Figure 4 |. MINFLUX observes the dynamics of dynein between successive steps.

a, Example trajectories of dynein in 1 mM ATP at 0.28 ms temporal resolution show brief dips (underlined in pink) before a step. Shaded regions represent ±2σ of the dwelling position between successive steps. b, The probability of −2σ deviation from the dwelling position within 7 ms before a step or elsewhere in trajectories. c, Dips occur in the backward direction and range from 8–40 nm in size. d, The cumulative overlay of dynein before a step (t = 0 s) demonstrates the presence of a backward dip. Black and grey curves represent mean ± 2σ, respectively.

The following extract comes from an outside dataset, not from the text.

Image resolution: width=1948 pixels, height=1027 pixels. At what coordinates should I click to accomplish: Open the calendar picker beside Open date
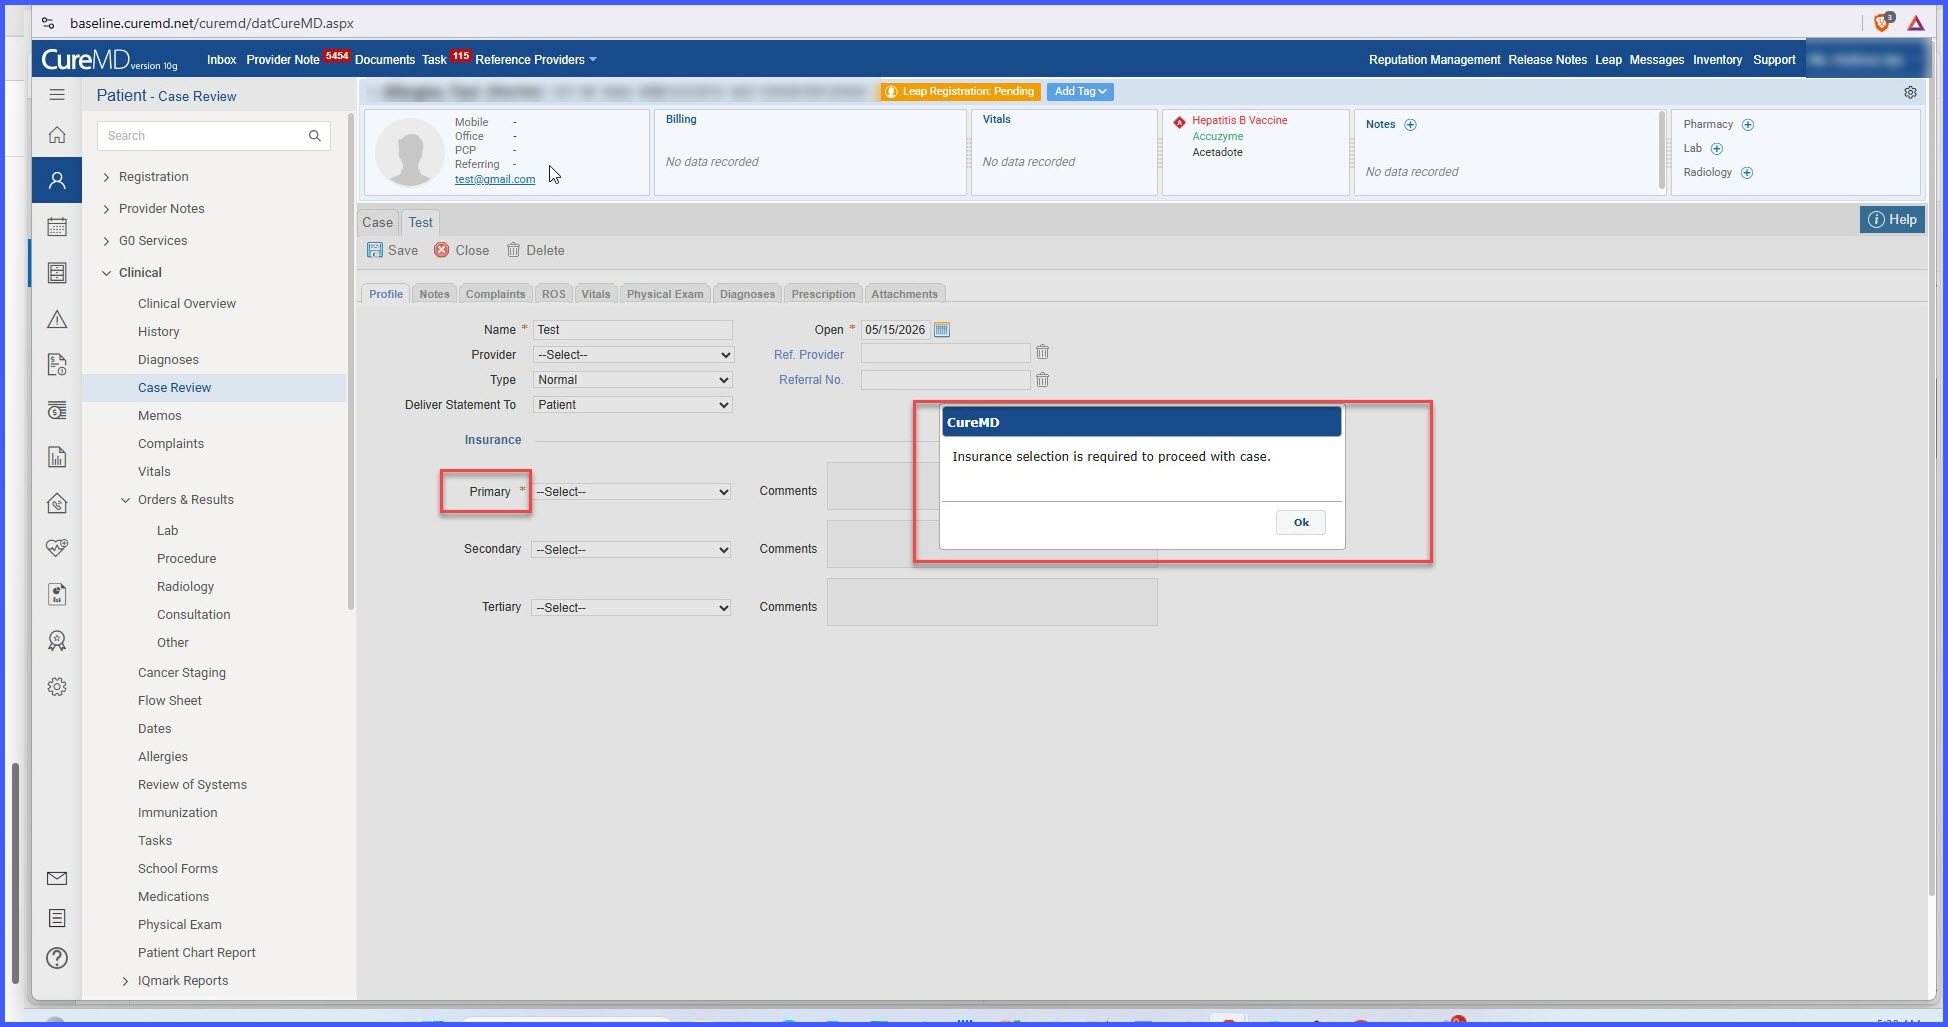[x=941, y=329]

The average duration of the dips was measured from the full-width half minimum (FWHM) of the −2σ deviation before steps (blue line in the zoomed region). e, Interpretation of the dips observed in MINFLUX trajectories. (i) Dynein is strongly bound to the MT in the nucleotide-free state (φ). (ii) Upon ATP binding (T), a dynein monomer releases from the MT and (iii) moves backward toward the tethering point at the dimerization domain before ATP is hydrolyzed (dashed red line). (iv) The linker undergoes the priming stroke after ATP hydrolysis (DP) and moves the MTBD towards the minus end before dynein rebinds the MT.